# HOW TO COMPLETE THIS TASK
Below, find the line containing "Software update (88, 1965)" and the line containing "soluzioni al diradamento, (40, 1789)"; reproduce exactly those two and every line between them, omitting pictures.

*** Opening of DATA FOR PROCESSING ***

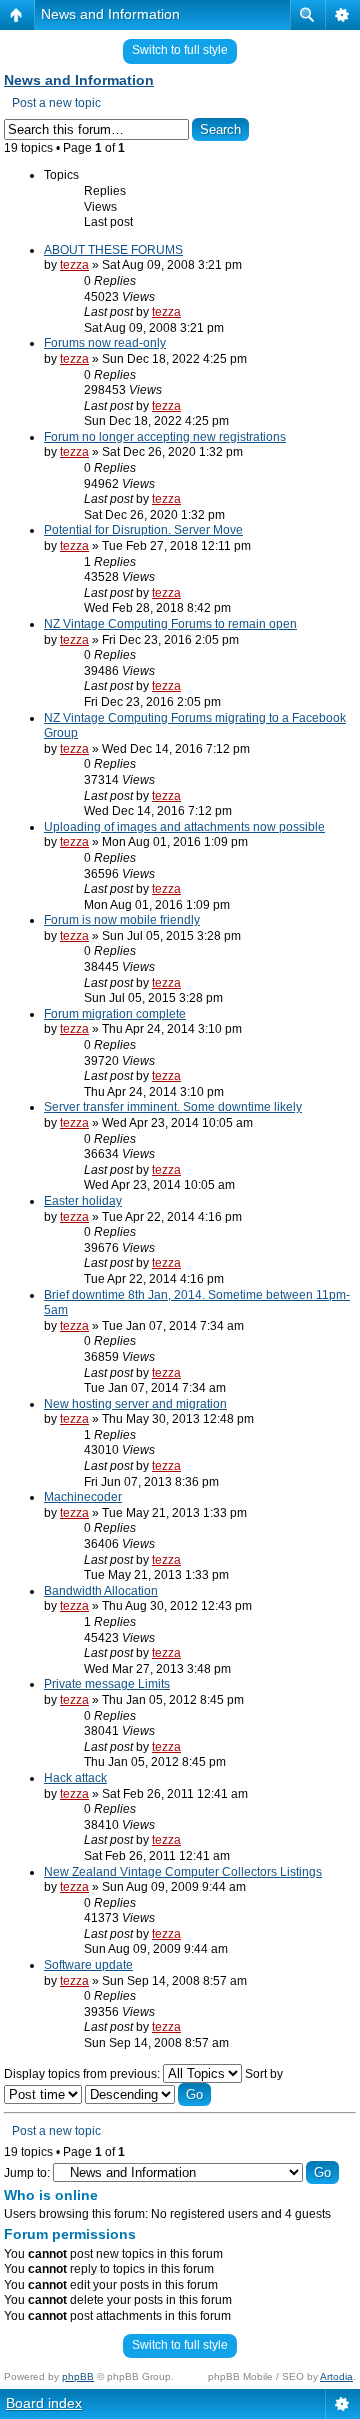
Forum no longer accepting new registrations (165, 437)
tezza (74, 265)
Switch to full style (180, 50)
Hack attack (75, 1778)
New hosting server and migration (135, 1404)
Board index (44, 2403)
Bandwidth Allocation (101, 1591)
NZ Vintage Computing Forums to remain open (170, 624)
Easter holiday (83, 1201)
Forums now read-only (105, 343)
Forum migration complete (115, 1014)
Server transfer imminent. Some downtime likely (173, 1107)
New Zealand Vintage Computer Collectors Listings (183, 1872)
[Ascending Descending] (148, 2095)
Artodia (336, 2376)
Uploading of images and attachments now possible (184, 827)
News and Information (110, 14)
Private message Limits (107, 1684)
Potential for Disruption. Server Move (143, 530)
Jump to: (27, 2173)
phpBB (78, 2376)
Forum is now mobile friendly (122, 920)
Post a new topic (56, 103)
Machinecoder (83, 1497)
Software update (88, 1965)
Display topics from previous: (83, 2074)
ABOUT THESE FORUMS (113, 250)
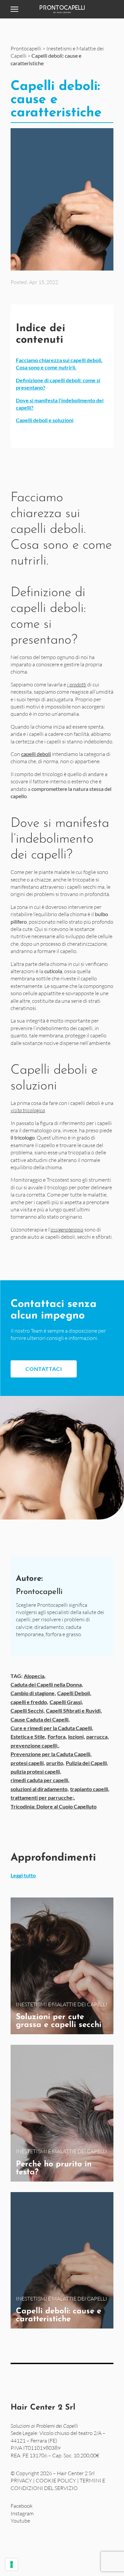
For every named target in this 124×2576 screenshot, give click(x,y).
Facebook (22, 2506)
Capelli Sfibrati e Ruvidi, (74, 1710)
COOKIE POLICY (56, 2480)
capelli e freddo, (29, 1702)
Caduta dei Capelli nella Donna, (47, 1684)
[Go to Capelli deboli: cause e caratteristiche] (62, 2260)
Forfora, (57, 1736)
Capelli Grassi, (66, 1702)
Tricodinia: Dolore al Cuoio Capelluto (54, 1806)
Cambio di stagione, (33, 1693)
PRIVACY (21, 2480)
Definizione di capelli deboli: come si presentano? (58, 384)
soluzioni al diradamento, (40, 1789)
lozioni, (76, 1736)
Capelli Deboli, (74, 1693)
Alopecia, (35, 1676)
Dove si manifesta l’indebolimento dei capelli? (59, 404)
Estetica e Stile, (28, 1736)
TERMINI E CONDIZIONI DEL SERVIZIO (58, 2484)
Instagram (22, 2513)
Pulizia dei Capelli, (87, 1763)
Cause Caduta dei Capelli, (40, 1719)
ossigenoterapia (67, 1229)
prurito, (55, 1763)
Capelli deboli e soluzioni (44, 420)
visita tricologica (28, 1110)
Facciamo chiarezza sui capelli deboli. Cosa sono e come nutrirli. (59, 363)
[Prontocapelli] (61, 9)
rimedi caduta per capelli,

*** Close of DATA FOR PROCESSING ***

# OUTPUT OF THE EXERCISE
Software update (88, 1965)
Display topics from previous: (83, 2074)
ABOUT THESE FORUMS (113, 250)
For every named target in this 124×2576 screenshot, give click(x,y).
Facebook (22, 2506)
Capelli Sfibrati e Ruvidi, (74, 1710)
COOKIE POLICY (56, 2480)
capelli e freddo, (29, 1702)
Caduta dei Capelli nella Donna, (47, 1684)
[Go to Capelli deboli: cause e caratteristiche] (62, 2260)
Forfora, (57, 1736)
Capelli Grassi, (66, 1702)
Tricodinia: Dolore al Cuoio Capelluto (54, 1806)
Cambio di stagione, (33, 1693)
PRIVACY (21, 2480)
Definizione di capelli deboli: come si presentano? (58, 384)
soluzioni al diradamento, (40, 1789)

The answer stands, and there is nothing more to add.